'''
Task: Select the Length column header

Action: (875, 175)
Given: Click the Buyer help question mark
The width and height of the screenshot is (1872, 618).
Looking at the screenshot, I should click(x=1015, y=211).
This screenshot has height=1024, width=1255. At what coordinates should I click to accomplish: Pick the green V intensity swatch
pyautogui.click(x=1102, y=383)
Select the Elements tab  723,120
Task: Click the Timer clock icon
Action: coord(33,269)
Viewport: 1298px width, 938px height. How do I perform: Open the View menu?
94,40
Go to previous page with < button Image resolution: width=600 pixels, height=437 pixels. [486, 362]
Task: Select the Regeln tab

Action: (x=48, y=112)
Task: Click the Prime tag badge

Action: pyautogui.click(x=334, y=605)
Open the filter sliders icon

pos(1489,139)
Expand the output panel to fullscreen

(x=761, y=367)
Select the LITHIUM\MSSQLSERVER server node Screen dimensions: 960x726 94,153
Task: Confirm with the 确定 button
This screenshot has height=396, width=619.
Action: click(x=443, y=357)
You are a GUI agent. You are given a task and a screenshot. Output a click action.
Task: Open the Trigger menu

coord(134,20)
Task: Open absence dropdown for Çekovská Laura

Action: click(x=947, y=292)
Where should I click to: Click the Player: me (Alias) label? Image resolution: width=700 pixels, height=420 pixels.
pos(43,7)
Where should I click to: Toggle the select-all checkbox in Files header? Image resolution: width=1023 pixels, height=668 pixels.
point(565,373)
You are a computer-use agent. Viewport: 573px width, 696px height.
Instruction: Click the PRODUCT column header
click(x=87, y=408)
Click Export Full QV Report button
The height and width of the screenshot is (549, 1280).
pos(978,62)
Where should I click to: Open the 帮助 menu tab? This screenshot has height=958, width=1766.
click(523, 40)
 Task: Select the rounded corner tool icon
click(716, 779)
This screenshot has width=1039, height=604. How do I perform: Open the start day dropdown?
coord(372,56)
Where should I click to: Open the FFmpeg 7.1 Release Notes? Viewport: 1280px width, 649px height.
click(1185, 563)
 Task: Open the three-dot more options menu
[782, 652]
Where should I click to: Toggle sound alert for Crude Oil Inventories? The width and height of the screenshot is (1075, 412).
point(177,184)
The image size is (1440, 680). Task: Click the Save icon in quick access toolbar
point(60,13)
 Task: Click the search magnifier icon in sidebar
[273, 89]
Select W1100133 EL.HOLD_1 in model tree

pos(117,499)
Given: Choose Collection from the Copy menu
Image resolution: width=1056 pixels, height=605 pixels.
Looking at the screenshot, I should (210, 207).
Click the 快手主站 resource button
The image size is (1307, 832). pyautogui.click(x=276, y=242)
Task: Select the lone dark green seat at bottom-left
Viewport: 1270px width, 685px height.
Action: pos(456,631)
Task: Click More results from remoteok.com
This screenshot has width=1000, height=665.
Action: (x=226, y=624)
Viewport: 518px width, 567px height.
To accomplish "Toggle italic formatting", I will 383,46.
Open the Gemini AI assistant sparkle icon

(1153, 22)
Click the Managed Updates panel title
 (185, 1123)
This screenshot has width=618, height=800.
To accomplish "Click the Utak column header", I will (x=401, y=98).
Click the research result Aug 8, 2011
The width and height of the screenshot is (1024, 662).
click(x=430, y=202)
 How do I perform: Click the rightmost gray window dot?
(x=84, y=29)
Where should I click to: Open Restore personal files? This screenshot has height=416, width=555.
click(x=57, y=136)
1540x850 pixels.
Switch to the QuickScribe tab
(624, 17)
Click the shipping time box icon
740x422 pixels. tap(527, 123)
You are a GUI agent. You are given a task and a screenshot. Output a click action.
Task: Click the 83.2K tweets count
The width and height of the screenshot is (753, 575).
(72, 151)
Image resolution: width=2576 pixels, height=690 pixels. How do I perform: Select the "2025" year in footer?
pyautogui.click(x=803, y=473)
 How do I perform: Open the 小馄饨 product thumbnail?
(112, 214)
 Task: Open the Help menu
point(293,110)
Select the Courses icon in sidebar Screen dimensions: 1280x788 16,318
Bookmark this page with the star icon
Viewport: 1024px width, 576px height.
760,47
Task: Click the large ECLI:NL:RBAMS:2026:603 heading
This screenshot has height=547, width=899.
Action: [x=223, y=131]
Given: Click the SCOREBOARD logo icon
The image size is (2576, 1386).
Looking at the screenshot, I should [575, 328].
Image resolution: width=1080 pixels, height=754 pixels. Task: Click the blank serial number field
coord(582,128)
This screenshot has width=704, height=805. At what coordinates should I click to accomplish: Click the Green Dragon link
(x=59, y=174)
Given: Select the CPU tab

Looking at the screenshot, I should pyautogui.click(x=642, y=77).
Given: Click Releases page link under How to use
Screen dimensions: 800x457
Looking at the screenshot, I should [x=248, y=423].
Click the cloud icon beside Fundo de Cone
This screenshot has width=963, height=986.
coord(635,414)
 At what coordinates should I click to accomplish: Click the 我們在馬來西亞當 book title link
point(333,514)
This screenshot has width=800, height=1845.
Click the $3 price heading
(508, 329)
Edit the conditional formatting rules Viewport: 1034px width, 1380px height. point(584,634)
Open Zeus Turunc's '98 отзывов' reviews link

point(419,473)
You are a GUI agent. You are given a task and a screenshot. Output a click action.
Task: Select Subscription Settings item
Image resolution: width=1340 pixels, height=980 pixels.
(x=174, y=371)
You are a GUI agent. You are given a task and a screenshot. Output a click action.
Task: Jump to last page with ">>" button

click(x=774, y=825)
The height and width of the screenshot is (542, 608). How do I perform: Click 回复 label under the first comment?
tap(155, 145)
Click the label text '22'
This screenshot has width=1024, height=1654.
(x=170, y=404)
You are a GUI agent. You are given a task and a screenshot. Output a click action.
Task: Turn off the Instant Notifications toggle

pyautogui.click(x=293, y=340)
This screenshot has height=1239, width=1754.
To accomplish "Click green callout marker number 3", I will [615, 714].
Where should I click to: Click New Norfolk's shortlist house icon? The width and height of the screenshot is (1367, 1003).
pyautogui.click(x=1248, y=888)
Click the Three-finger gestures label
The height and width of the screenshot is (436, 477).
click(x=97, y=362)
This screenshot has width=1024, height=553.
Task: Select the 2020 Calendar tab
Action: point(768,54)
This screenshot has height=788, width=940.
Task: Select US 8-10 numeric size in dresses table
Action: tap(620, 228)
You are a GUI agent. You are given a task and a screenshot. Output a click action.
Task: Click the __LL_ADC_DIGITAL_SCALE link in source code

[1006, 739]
'''
● **EXERCISE BRIEF**:
Tally the lines above containing "from". Number only.

● **REPLY**:
2